Live forecasts of the 2020 final election outcome with commentary begins at 18:00 EST on November 3, 2020, on Twitch. Until then, enjoy the pre-election forecasts!
In the model, light represents 'likely', moderate represents 'high probability', and dark represents 'called'. All times EST.
The election analysis uses the following terminology:
In the color scheme, light represents 'likely', moderate represents 'high probability', and dark represents 'called'.
For reference, this map shows the pre-election ratings in the Electoral College.
In terms of methodology, this model essentially guesses the final results of the election based on the geographic distribution of results that are reporting so far and the historical partisan lean of that region. Because it analyzes historical partisan lean, it only works on elections for which there are only two major candidates: one Democrat and one Republican. The model is fundamentally biased for historical results, so there's a reasonable margin of error of about a point or so.
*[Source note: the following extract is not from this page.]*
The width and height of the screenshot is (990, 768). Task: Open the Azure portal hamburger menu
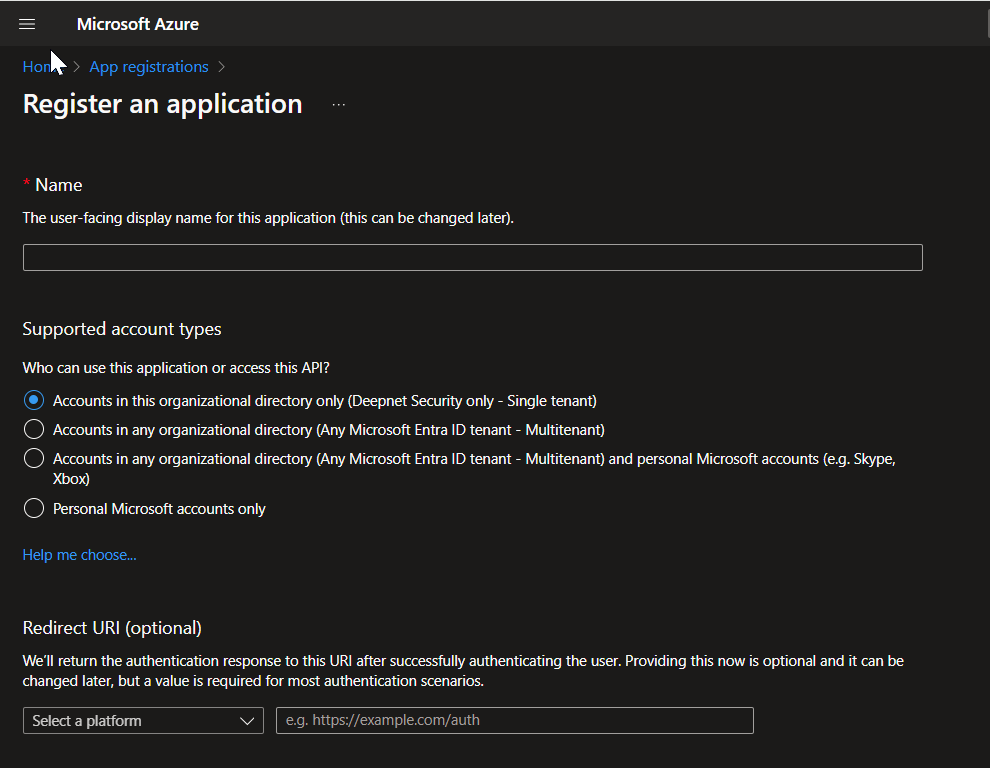click(27, 24)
The margin of error is typically higher when:
An example of a substantially different turnout pattern that causes the model to be off is the Texas Senate election in 2018, when Beto O'Rourke's candidacy caused a surge in Democratic turnout, while Texas also reported a lot of early vote that favored O'Rourke.
This models are currently being run for statewide elections in all states with the exception of Alaska. The following map shows how accurately we anticipate the models to perform:
This year, I'm running four models:
These models all walk a balance between variance and bias, according to the bias-variance tradeoff that governs statistical modeling. These models are designed so that when one model suffers from high variance but has low bias, another suffers from high bias but has low variance, so looking at all of the models together will mitigate the problems present in one model alone. Both type A and B models are guaranteed to converge once all votes have been counted, but type 1 and 2 models are not. In fact, only type 2 models are guaranteed to converge to the final outcome. Additionally, type 2 models are seeded with an initial bias to stabilize the model during initial reports. That bias is devised from pre-election polls with an underestimate the expected winner, which means that most battleground races are seeded with a bias of 0.
Addendum about mail-in voting. Of course, this year is 2020, and the coronavirus pandemic is upending everything, even how accurate the models will be on election night. This year, a large number of absentee ballots are expected, and polls suggest that absentee ballots will tend to favor Democratic candidates. Hence, if a pattern arises where the in-person votes are reported first, and mail-in votes are reported later, then we could have a situation where the Republicans have an early lead in the results reported. This is not something that we can easily detect and correct for with a model, because we do not know which votes being reported are mail-in or in-person, and we do not have historical data to estimate how much of that mail-in vote will be Democratic. My models are good for breaking down the results geographically, but not for mail-in or early voting. Something similar happened in Arizona in 2018, when my models were unable to detect a surge in late mail-in ballots for the Democrats based on geography alone. However, given the urban-rural split we are seeing between Democrats and Republicans, we may be able to forecast the final outcome a bit better than the raw vote count, but it will not be foolproof. Hence, I am expecting that the models perform a bit more poorly than we would otherwise during a typical election cycle. That being said, I do expect that the models will be a better indication of the final outcome than the raw vote count.